Provided material START

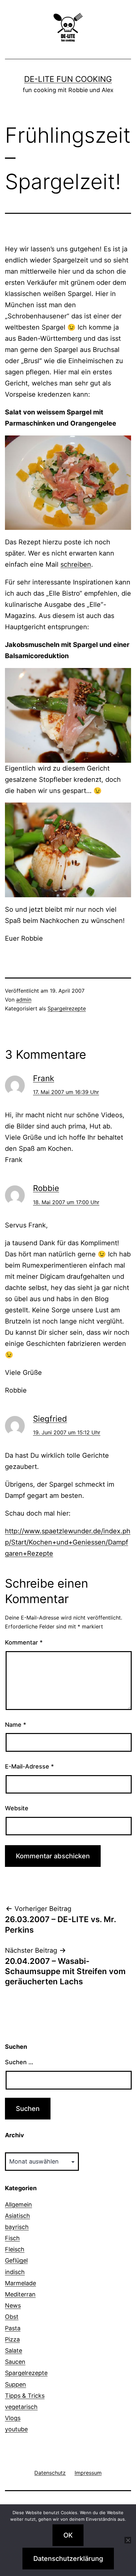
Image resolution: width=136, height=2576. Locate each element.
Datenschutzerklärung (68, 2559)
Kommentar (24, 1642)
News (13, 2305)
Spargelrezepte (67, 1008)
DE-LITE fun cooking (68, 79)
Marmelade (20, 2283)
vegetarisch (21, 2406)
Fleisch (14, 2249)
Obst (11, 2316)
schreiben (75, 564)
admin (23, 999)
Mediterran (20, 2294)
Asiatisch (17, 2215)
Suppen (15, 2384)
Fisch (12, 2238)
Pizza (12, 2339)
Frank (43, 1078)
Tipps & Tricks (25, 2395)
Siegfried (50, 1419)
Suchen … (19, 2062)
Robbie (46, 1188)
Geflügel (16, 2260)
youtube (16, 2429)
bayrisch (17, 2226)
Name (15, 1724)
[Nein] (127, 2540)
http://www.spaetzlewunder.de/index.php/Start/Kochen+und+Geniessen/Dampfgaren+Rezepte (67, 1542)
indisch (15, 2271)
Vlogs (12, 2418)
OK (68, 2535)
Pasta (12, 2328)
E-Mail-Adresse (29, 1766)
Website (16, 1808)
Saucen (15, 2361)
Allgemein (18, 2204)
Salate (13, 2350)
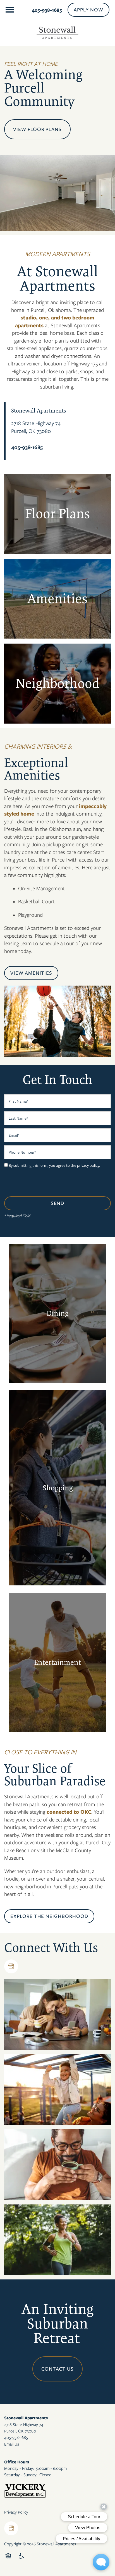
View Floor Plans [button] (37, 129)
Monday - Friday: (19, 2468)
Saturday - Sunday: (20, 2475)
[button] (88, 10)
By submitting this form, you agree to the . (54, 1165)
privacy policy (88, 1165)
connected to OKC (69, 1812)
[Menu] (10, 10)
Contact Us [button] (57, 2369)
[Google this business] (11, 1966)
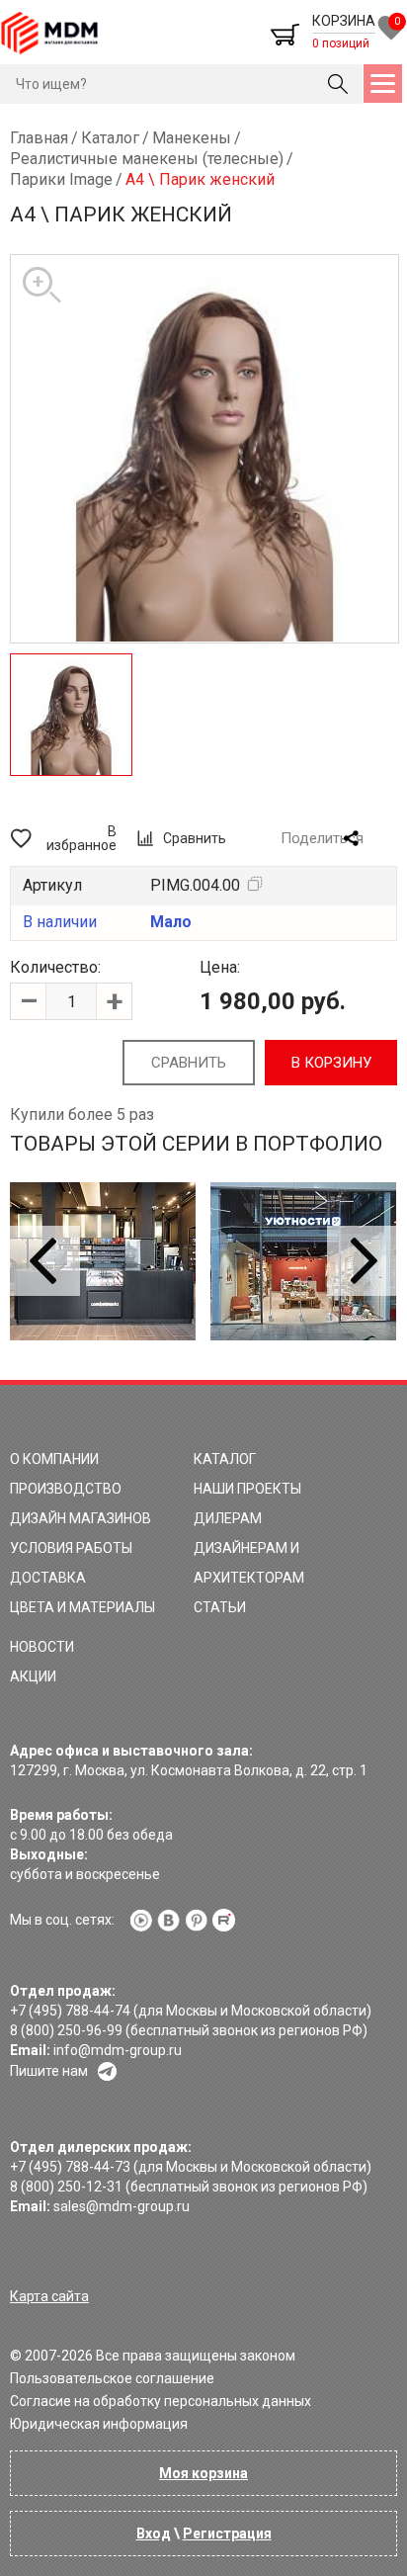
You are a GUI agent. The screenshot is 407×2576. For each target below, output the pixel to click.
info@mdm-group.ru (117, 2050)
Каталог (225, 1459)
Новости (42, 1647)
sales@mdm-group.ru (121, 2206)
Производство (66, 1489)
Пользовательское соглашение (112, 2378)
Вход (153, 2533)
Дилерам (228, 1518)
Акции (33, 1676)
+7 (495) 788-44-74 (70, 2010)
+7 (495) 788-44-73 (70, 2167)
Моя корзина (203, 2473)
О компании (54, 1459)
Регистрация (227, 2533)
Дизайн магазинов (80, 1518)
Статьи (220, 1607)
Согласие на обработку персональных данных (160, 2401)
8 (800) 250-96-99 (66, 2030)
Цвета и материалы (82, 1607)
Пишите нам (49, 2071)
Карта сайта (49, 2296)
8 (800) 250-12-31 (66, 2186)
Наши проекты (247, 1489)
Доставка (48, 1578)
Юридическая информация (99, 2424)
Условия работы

Provided material END
Provided material START

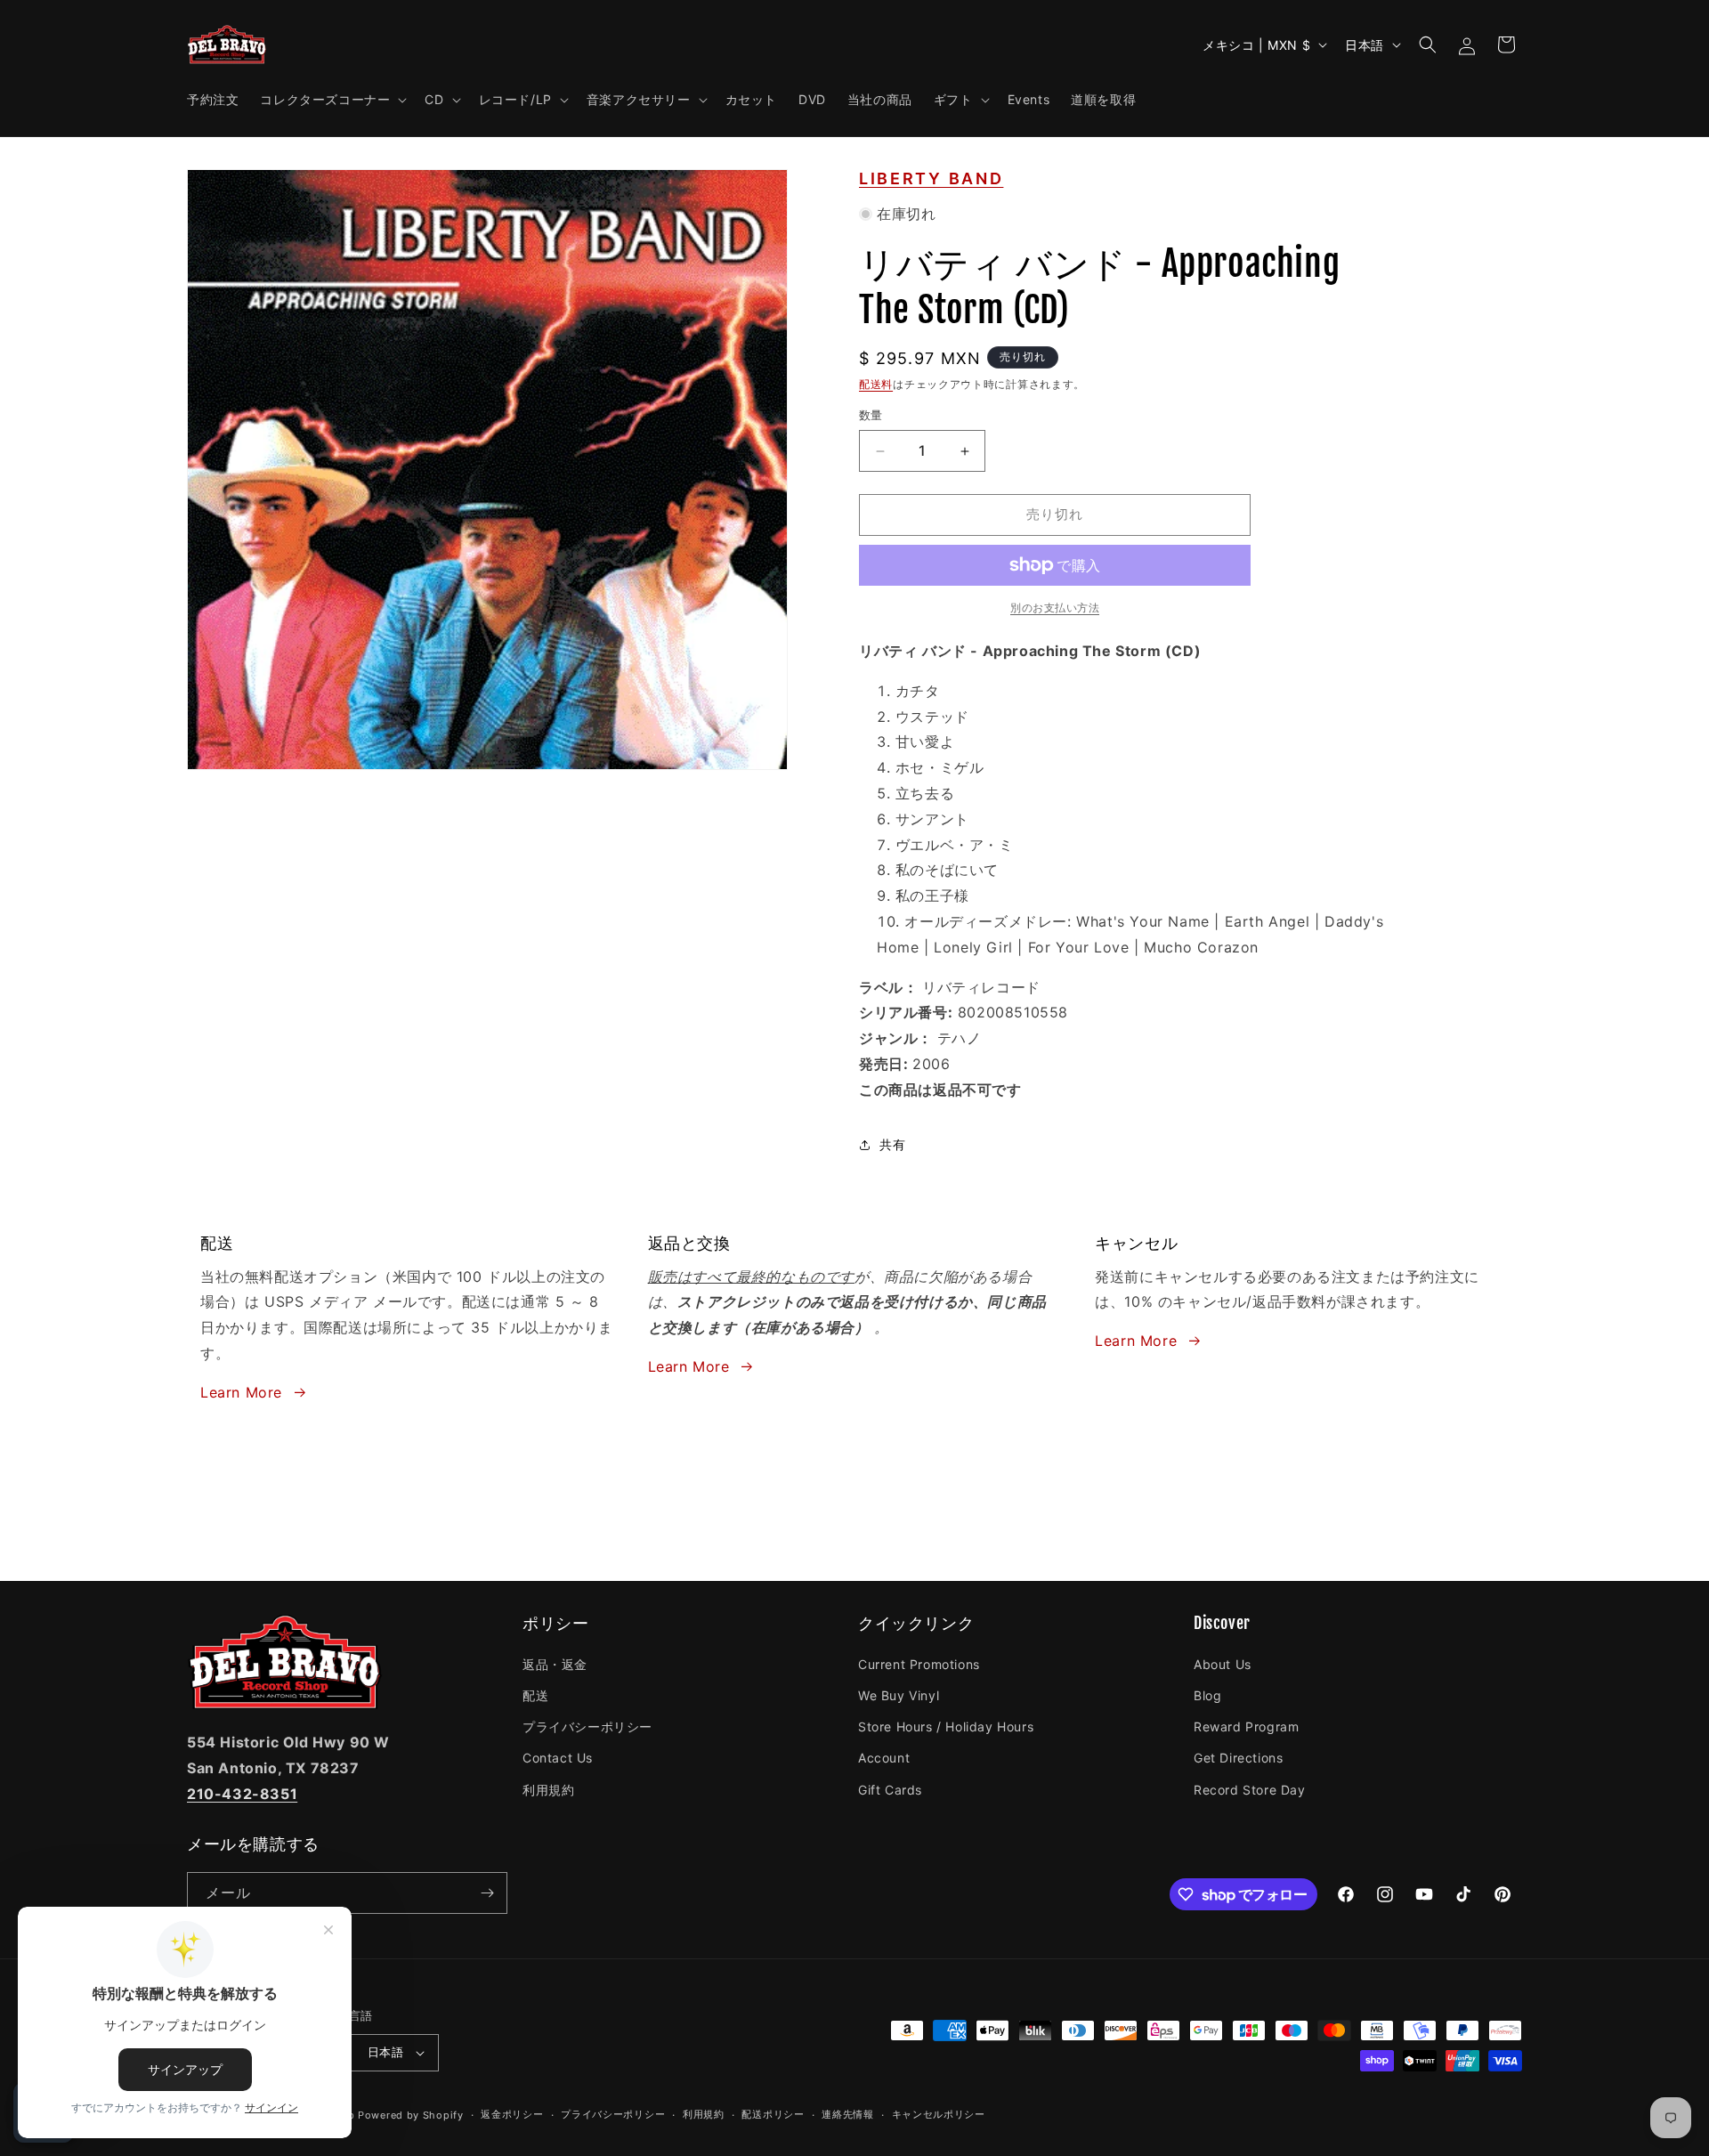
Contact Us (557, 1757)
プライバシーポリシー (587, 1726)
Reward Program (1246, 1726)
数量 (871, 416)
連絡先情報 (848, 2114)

Provided material END

#### Task description
Report every line from the material above that mentions the word "each".

#### Problem solution
Image resolution: width=136, height=2576. Locate each element.
You are a GUI agent. The screenshot is 407×2576. For each target below, output the pixel to click.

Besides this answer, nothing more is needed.